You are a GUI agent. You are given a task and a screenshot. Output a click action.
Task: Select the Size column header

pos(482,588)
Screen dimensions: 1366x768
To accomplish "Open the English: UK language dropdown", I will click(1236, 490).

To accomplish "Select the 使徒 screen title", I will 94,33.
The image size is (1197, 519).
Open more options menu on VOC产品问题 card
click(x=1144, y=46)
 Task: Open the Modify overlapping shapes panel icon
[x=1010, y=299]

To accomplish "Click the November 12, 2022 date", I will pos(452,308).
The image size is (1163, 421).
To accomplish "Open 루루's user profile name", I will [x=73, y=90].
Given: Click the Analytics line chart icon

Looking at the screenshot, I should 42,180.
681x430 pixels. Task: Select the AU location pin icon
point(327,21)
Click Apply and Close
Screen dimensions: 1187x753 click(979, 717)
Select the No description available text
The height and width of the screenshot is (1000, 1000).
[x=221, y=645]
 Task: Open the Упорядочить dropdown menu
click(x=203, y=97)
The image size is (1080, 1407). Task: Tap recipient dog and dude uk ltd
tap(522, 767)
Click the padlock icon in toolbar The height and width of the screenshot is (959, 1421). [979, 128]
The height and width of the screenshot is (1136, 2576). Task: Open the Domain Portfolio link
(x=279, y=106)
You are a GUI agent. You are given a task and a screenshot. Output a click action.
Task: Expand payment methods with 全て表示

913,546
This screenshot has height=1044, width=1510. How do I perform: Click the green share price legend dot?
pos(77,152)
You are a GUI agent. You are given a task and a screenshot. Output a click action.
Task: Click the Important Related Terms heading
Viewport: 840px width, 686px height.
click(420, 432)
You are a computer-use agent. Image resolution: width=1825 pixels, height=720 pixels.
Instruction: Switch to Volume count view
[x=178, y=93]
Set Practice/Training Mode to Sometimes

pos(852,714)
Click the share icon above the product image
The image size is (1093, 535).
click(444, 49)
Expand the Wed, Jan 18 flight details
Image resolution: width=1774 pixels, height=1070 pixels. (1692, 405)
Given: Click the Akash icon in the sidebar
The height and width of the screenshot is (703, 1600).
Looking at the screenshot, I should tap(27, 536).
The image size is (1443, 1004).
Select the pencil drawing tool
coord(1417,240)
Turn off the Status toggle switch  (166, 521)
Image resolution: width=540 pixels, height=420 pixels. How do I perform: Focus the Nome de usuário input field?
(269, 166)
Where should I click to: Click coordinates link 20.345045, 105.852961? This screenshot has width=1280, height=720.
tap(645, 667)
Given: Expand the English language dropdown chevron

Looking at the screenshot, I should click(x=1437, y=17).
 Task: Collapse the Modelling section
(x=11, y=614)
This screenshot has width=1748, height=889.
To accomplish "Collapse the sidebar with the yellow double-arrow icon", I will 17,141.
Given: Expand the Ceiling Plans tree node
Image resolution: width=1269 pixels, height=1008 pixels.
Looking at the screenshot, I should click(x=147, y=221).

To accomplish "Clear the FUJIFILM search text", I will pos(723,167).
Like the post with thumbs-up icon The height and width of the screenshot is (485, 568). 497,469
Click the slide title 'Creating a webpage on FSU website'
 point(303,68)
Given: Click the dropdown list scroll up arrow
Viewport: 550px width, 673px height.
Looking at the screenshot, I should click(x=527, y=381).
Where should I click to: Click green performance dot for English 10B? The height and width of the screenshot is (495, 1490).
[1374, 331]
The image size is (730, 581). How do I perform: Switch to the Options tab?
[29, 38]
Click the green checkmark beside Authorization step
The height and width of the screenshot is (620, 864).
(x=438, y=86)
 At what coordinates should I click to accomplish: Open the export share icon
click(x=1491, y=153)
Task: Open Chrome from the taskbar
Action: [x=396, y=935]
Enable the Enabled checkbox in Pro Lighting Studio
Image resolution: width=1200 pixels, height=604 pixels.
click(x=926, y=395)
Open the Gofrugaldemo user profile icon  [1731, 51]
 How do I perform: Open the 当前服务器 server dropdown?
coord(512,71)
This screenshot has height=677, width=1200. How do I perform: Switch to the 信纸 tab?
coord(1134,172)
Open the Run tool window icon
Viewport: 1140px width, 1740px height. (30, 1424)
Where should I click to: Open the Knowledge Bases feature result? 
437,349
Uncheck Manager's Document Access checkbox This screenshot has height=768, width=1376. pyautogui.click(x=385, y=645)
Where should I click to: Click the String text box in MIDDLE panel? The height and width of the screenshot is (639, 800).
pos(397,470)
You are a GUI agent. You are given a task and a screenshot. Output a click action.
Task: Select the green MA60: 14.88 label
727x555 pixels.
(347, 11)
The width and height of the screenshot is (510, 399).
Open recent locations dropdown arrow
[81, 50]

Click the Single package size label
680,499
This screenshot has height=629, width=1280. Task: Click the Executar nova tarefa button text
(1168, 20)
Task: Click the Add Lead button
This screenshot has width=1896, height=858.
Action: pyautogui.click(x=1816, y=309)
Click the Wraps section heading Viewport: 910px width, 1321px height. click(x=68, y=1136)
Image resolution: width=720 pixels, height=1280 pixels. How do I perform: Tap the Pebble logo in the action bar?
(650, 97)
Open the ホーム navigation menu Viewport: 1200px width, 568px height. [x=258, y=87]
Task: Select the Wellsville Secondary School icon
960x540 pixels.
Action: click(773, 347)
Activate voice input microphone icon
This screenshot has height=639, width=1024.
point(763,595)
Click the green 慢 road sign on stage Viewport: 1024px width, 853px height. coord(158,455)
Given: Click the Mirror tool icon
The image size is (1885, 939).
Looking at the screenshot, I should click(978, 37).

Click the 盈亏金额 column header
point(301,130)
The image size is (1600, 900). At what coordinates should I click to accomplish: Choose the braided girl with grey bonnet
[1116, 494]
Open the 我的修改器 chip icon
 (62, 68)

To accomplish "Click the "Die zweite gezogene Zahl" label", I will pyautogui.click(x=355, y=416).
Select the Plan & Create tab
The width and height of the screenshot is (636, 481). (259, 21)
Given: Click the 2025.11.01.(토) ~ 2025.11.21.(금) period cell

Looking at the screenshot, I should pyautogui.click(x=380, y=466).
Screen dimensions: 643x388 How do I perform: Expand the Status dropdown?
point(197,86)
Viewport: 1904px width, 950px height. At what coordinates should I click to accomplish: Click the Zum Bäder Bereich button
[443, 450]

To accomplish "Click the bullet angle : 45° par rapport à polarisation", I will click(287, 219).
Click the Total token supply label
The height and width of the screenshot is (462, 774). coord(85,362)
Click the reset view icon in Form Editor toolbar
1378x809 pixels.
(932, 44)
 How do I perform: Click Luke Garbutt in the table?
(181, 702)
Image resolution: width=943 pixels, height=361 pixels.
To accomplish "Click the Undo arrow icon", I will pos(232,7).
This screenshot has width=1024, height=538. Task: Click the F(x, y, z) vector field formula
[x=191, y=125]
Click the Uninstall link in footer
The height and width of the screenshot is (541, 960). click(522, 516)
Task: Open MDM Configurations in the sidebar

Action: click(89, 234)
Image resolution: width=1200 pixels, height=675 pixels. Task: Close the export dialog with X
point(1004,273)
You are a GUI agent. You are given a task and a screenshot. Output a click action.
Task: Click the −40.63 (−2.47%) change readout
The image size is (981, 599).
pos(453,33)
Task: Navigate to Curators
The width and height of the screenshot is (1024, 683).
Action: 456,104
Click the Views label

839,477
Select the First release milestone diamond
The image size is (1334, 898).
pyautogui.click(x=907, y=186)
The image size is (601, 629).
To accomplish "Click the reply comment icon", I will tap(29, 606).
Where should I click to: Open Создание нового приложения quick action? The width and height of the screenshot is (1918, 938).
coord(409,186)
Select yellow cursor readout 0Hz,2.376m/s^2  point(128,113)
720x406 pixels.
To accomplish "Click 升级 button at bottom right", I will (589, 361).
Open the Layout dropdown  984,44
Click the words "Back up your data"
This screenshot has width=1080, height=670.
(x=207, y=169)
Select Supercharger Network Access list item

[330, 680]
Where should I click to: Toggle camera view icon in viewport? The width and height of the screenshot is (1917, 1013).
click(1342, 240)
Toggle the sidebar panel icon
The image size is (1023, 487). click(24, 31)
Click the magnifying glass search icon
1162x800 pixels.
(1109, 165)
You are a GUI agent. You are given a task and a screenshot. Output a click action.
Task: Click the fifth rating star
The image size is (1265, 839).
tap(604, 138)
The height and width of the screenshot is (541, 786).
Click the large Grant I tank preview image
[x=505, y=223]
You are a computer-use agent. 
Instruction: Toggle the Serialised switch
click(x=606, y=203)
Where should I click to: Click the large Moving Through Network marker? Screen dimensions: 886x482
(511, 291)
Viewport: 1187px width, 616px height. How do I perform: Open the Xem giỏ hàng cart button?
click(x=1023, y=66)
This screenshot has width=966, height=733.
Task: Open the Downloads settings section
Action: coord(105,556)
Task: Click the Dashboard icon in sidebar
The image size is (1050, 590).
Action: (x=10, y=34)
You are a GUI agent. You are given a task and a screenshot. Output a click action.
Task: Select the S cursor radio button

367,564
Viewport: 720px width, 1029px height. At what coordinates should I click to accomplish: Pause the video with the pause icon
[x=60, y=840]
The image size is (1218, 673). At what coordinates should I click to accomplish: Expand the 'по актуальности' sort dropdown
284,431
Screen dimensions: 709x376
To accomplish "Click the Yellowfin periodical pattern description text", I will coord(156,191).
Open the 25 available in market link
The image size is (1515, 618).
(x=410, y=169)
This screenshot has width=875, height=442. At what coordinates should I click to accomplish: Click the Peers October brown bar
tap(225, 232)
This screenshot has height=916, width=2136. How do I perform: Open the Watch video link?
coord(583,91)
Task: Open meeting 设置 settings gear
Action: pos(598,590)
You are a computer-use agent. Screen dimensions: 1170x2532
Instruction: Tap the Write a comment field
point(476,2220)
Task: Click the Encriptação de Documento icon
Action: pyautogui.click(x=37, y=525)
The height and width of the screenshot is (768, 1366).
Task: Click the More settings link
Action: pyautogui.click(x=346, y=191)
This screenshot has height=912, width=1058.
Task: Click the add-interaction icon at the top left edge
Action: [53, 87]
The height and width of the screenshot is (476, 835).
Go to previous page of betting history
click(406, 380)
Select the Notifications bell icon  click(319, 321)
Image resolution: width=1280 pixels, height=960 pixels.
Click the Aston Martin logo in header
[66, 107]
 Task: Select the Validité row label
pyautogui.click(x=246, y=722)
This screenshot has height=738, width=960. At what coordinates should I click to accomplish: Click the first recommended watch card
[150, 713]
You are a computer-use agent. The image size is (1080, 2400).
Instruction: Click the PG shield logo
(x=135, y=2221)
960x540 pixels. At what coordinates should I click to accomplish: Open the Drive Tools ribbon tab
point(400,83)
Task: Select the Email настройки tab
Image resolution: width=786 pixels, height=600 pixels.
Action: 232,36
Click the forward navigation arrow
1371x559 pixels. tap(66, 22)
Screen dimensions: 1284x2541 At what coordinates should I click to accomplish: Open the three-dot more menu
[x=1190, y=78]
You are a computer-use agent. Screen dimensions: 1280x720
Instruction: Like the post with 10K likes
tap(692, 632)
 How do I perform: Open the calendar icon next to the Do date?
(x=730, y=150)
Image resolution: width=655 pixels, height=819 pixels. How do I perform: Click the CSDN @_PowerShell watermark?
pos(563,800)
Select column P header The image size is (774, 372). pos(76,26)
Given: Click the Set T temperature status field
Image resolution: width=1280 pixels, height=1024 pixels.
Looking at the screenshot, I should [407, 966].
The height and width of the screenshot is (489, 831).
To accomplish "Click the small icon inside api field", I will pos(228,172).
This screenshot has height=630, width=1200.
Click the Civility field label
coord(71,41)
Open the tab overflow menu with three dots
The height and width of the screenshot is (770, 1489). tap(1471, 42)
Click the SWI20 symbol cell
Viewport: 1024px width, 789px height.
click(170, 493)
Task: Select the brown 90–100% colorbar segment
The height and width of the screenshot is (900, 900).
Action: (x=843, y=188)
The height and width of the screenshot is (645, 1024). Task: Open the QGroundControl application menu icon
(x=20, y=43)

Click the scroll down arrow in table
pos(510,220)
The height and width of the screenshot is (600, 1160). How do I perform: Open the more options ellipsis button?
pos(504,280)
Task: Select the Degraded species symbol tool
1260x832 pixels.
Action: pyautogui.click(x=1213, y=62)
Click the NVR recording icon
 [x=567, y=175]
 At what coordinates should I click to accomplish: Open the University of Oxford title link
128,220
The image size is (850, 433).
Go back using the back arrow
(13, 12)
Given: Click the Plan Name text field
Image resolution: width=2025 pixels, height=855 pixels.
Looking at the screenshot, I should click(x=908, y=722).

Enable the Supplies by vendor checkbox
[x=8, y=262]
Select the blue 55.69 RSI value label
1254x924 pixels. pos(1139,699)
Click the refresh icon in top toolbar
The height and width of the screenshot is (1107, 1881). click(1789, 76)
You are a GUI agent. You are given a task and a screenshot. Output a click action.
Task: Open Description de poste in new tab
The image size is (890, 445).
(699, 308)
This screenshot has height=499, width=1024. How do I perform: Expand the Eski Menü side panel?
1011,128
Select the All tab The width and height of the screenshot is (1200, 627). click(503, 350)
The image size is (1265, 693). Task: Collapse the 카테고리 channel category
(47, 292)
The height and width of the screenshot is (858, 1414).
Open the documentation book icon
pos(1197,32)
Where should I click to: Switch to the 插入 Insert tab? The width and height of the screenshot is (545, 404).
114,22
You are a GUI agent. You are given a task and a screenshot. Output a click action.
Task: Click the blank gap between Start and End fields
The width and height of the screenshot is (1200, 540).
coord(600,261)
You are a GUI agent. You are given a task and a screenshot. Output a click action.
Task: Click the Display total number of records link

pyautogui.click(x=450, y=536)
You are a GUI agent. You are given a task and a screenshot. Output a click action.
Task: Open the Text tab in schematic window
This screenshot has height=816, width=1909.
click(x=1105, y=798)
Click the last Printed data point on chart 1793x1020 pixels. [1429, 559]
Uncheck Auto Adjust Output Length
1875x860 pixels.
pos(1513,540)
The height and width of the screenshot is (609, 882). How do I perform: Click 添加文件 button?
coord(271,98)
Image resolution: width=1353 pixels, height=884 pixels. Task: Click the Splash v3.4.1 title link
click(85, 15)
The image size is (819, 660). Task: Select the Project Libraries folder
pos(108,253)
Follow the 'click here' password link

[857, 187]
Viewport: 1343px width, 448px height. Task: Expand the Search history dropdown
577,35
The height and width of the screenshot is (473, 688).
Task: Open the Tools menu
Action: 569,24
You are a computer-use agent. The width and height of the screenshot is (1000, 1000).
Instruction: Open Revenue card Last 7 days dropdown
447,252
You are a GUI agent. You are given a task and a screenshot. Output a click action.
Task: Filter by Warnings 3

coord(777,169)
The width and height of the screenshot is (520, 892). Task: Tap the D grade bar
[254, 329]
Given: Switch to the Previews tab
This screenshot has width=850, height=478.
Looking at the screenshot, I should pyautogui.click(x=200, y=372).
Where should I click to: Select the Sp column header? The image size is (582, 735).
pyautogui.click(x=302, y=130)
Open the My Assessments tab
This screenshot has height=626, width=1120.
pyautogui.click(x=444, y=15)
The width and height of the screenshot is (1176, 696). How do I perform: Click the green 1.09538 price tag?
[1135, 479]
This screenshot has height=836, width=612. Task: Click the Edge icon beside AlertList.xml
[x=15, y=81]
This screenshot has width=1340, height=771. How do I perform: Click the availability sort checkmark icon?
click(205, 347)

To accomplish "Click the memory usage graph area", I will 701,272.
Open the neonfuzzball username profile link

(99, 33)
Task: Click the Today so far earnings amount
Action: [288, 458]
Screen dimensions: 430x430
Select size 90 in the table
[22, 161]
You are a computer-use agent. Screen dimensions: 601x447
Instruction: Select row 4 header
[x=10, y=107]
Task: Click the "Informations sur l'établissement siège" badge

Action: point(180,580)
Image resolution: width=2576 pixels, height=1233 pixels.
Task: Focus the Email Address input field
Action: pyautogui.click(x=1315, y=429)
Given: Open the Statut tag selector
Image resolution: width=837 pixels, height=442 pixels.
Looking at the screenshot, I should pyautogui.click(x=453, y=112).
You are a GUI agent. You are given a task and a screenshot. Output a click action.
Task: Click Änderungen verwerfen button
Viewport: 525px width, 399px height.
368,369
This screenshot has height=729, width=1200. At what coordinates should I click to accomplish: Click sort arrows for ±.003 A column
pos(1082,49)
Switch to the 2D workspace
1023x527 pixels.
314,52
◆ ◆ ◆
* Aim of the exercise: Only the lines above starting at the line that holds "The image size is (601, 629)." and ending at the line that holds "720x406 pixels." are to be repeated, exactly and in full.

* Your solution:
The image size is (601, 629).
To accomplish "Click the reply comment icon", I will tap(29, 606).
Where should I click to: Open Создание нового приложения quick action? The width and height of the screenshot is (1918, 938).
coord(409,186)
Select yellow cursor readout 0Hz,2.376m/s^2  point(128,113)
720x406 pixels.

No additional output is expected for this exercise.